Daneben wird es auch für die neuen Trainer Jesse Marsch mit Leipzig, Mark van Bommel mit Wolfsburg, Gerardo Seoane mit Leverkusen, Frankfurts Oliver Glasner sowie Adi Hütter mit Mönchengladbach direkt ernst. Die Einnahmen für weitere Pokalrunden sind in den von Corona gebeutelten Geldbeuteln fest eingeplant, eine Pleite bei einem Fußball-Underdog indes würde den mit vielen Hoffnungen versehenen neuen Amtsinhabern direkt den Start sehr erschweren. Frankfurt (bei Waldhof Mannheim) und Gladbach (auf dem Betzenberg in Kaiserslautern) haben dabei alles andere als dankbare Aufgaben zum Auftakt erwischt.
Corona spielt weiter mit
Knapp eineinhalb Jahre nach Ausbruch der Corona-Pandemie soll für die Amateure auch ein Stück Normalität zurückkehren.

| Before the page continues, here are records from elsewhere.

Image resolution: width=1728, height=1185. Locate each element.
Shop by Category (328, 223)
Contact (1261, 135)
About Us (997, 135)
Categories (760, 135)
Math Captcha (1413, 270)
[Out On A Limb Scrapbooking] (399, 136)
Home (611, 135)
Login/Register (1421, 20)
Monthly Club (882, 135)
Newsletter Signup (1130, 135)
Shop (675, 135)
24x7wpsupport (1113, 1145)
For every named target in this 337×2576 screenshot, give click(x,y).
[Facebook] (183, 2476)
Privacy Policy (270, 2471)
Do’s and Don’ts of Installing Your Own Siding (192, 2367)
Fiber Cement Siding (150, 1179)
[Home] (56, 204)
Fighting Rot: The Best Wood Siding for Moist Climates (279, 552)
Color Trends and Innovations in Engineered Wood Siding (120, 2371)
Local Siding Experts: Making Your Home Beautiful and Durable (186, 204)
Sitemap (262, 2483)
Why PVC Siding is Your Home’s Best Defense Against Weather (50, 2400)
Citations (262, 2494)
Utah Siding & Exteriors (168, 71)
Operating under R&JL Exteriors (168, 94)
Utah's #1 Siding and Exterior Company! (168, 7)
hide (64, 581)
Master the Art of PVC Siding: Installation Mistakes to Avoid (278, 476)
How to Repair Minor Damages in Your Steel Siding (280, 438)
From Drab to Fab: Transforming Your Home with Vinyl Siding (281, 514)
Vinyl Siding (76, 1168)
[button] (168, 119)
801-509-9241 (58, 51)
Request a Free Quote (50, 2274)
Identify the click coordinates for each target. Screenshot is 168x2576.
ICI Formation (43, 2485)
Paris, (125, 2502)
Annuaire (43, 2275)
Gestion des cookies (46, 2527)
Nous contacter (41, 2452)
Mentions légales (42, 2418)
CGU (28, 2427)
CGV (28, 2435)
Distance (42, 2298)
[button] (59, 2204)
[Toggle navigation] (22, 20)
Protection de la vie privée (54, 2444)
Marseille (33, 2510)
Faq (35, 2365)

Anders als in der Vorsaison untersagte der Deutsche Fußball-Bund (DFB) diesmal den Heimrechttausch, den zum Beispiel der Bremer SV den Bayern und dem Verband vorgeschlagen hatte.
Stattdessen soll es ein bisschen werden wie früher: Die Kleinen gegen die Großen im Stadion des Außenseiters, eine eingeschränkte Anzahl an Fans auf den Rängen und die Chance auf Momente, bei denen nach 90 oder 120 Minuten ein unerwarteter Sieger gekürt wird. Einen solchen Moment hatte es zuletzt im Januar gegeben, als Titelverteidiger Bayern im Schneeregen von Kiel nach Elfmeterschießen denkwürdig ausschied.
Erledigt ist das Corona-Thema aber längst nicht, das bewies gerade der Dienstag. Ein Spieler des Bremer SV wurde positiv auf das Virus getestet, wie der Sportliche Leiter Ralf Voigt der Deutschen Presse-Agentur bestätigte. «Wir haben daraufhin am Dienstagfrüh weitere PCR-Tests bei allen Spielern, Trainern und Betreuern durchgeführt. Wir sind in enger Abstimmung mit dem Gesundheitsamt und dem DFB und warten jetzt auf die Ergebnisse», sagte Voigt.
Abgesehen von den jüngsten Vorkommnissen ist die Vorfreude des Amateurclubs auf die einmalige Chance riesig. «Es ist tatsächlich einfach geil. Megageil», kommentierte Trainer Benjamin Eta das große Los. Bayern-Coach Nagelsmann, für den die Partie in Bremen nur eine Pflichterfüllung darstellt, sei sein «absoluter Lieblingstrainer», sagte Eta voller Begeisterung.